Bob May

Biographical details
- Born: June 8, 1927 Sprague, Manitoba
- Died: July 20, 2014 (aged 87) Plymouth, Minnesota

Playing career
- 1949–1951: North Dakota
- Position: Defenceman

Coaching career (HC unless noted)
- 1954–1955: Wayzata High School
- 1955–1957: Roosevelt High School
- 1957–1959: North Dakota
- 1959–1960: Minneapolis Millers
- 1974–1981: Wayzata Checkers
- 1994–1996: Wayzata High School (girls)

Head coaching record
- Overall: 44–17–2 (college)
- Tournaments: 3–1

Accomplishments and honors

Championships
- 1958 WIHL Champion 1959 NCAA National Champion

Awards
- 1981 UND Athletic Hall of Fame 2002 UND Athletic Hall of Fame 2013 MGHCA Hall of Fame

= Bob May (ice hockey) =

Canadian ice hockey player and coach (1927–2014)

Robert H. May (June 8, 1927 – July 20, 2014) was a Canadian ice hockey player and coach most well known for his brief tenure at North Dakota where he won the program's first National Champion in 1959.

==Career==
May played for North Dakota for two seasons in the early 1950s and was named captain his final year. After graduating May turned to coaching, first leading Wayzata High School then Roosevelt High School before he was named as the bench boss for his alma mater. May was appointed coach of the Fighting Sioux when the university's president chose him instead of Ken Johannson, when the athletic directors were undecided.

May's first season brought incredible success as the Fighting Sioux won their first conference title and reached the 1958 NCAA Championship game. The WIHL was dissolved the following year, but that didn't stop May's team. They were once again invited to the tournament, bringing home the program's first national title.

◆ **Dataset content**:
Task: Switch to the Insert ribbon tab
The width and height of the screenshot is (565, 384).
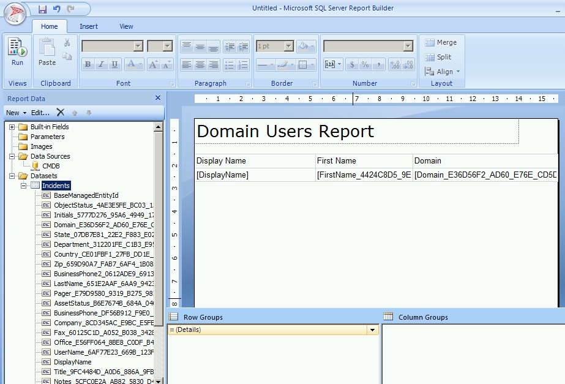Action: pos(89,26)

◆ **What this exercise asks**:
- A) Retype the passage of the Bob May biography from "Biographical details" up to and including "(HC unless noted)".
- B) Write what comes next in the Bob May biography, continuing from its final sentence.

◆ **Answers for the exercise**:
- A)
Biographical details
- Born: June 8, 1927 Sprague, Manitoba
- Died: July 20, 2014 (aged 87) Plymouth, Minnesota

Playing career
- 1949–1951: North Dakota
- Position: Defenceman

Coaching career (HC unless noted)

- B)
May left the program to become the coach of the Minneapolis Millers for a year before he entered dental school. He became the team dentist for the Minnesota North Stars in 1968 and served in that capacity until 1983. In 1974 he became the coach of the newly formed Wayzata Checkers girls ice hockey team and led the team for its first seven seasons. In that time his team won a state title, three national titles and took first place in the 1979 Friendship Tournament held in Helsinki. Later in life he was brought back to Wayzata High School the second time to coach the first two seasons of the girls ice hockey team. He was able to help the squad to a conference championship in his second year.

Dr. Bob May served in the Army, reaching the rank of colonel. Over the course of his life May wrote four books, including; "The Hockey Drill Book," "The Hockey Road: From High School, to College, to Pro," and "Girls Hockey in Minnesota; Where To Go From Here?". May was twice inducted into the North Dakota Athletic Hall of Fame, in 1981 as an individual and in 2002 as part of the championship team. He was also a charter member of the MGHCA Hall of Fame in 2013.

==Personal life==
Bob May died in 2014 at the age of 87 from pulmonary fibrosis. He was survived by his wife Beverley and their daughters Jan and Cathy.

==Head coaching record==
===College===

Record table
Season: Team; Overall; Conference; Standing; Postseason
North Dakota Fighting Sioux (WIHL) (1957–1958)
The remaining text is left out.